═══ Document extract ═══

Emil Friedrich Kautzsch (4 September 1841 – 7 May 1910) was a German Hebrew scholar and biblical critic, born at Plauen, Saxony.

Biography 
He was educated at Leipzig, in whose theological faculty he was appointed privatdozent (1869) and professor (1871).  Subsequently he held chairs at Basel (1872–80), where he received an honorary Swiss citizenship and made friends with Friedrich Nietzsche, after which he moved to Tübingen (1880–88) until receiving a professorship at Halle in 1888.
 
Kautzsch traveled to Ottoman Palestine in 1876, and became one of the founding members of the "German Society for the Exploration of Palestine" (Deutscher Palästina-Verein) the following year.  He was also one of the editors of the Theologische Studien und Kritiken, beginning in 1888.

Published works 
Kautzsch edited the following works:
 The 8th edition of Hermann Scholz's Abriss der Hebräischen Laut- und Formenlehre, (1899).
 The 10th and 11th editions of Hagenbach's Encyklopädie und Methodologie (1880-1884).

═══ Entries shown ═══

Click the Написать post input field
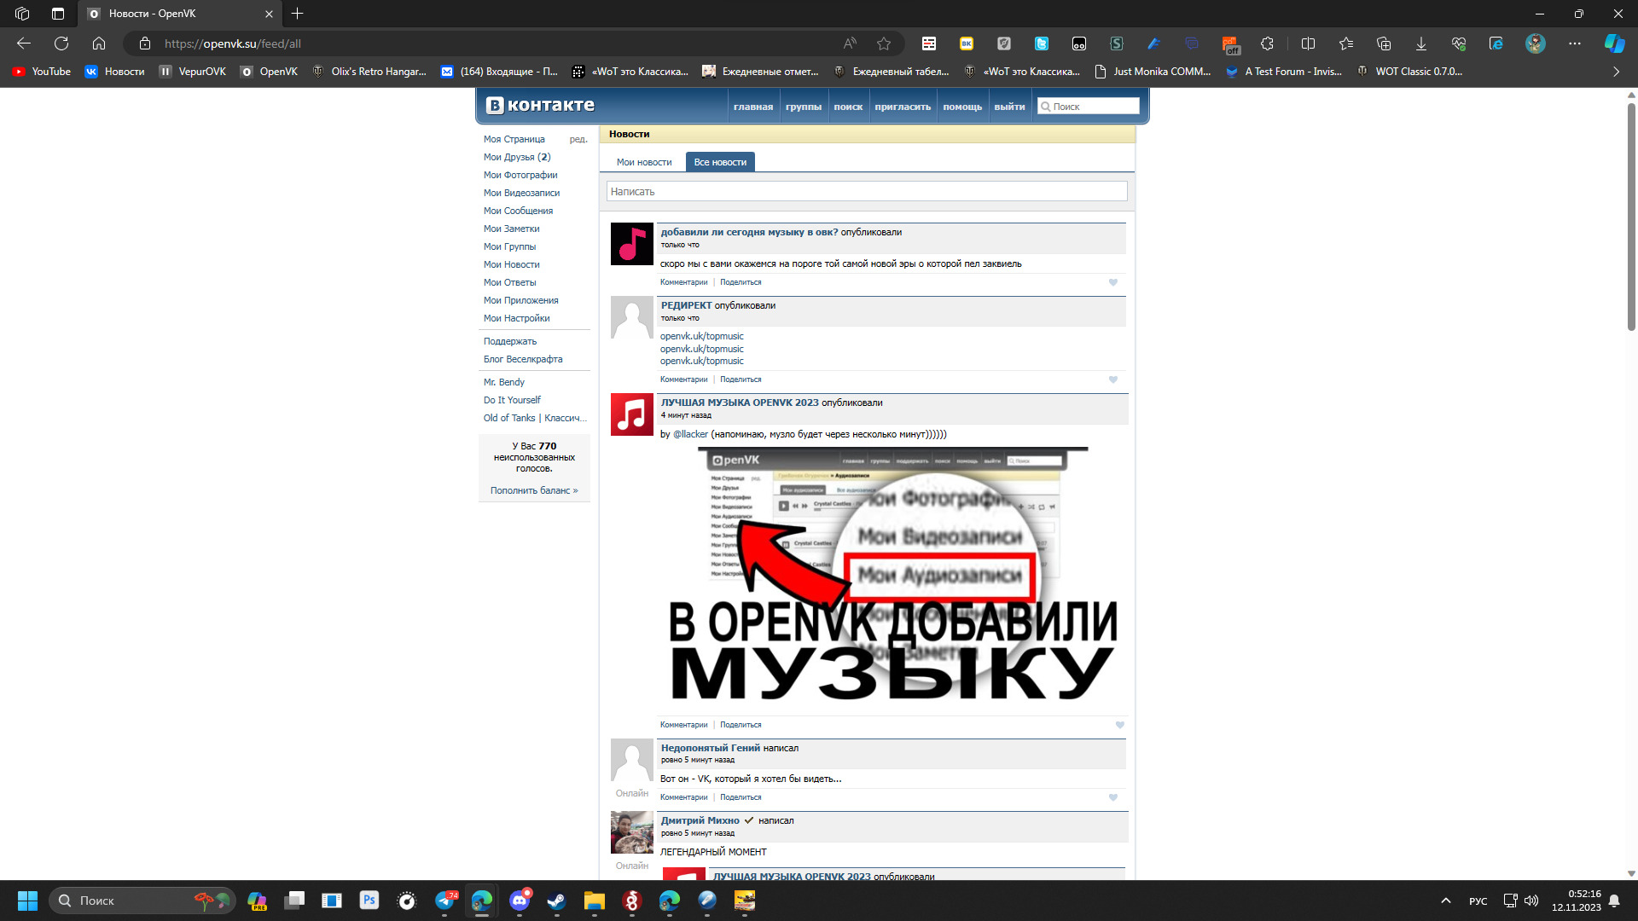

═══
═══ Entries shown ═══

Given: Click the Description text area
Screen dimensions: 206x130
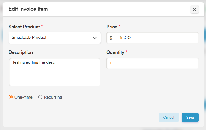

═══

## Problems
**A)** Answer these about the text on Emil Friedrich Kautzsch:
(i) In what town was he born?
(ii) In what year did he travel to Ottoman Palestine?
(iii) Which edition of Hermann Scholz's Abriss der Hebräischen Laut- und Formenlehre did he edit?
**B)** Carry on the text on Emil Friedrich Kautzsch from its last line.

## Exercise results
**A)**
(i) Plauen, Saxony
(ii) 1876
(iii) The 8th edition (1899)

**B)**
 The 22nd through the 28th editions of Gesenius' Hebräische Grammatik, (last edition published in 1909).

In addition, Kautzsch wrote:
 De Veteris Testamenti Locis a Paulo Apostolo Allegatis, (1869).
 Die Echtheit der moabitischen Altertümer geprüft, (Strassburg, 1876).
 
 
 Textbibel des Alten und Neuen Testaments, (Tübingen: J.C.B. Mohr, 1899), with Karl Weizsäcker, later Karl von Weizsäcker, grandfather of Richard von Weizsäcker. Both were honored for this work with a nobility title, which Kautzsch refused and asked for the Swiss citizenship instead.
 Apokryphen und Pseudepigraphen des Alten Testaments, (1900), with other scholars.
 
 Heilige Schrift des Alten Testaments, (3rd edition, 1908–10), with other scholars.
 Biblische Theologie des Alten Testaments, (Tübingen: J.C.B. Mohr, 1911), published posthumously.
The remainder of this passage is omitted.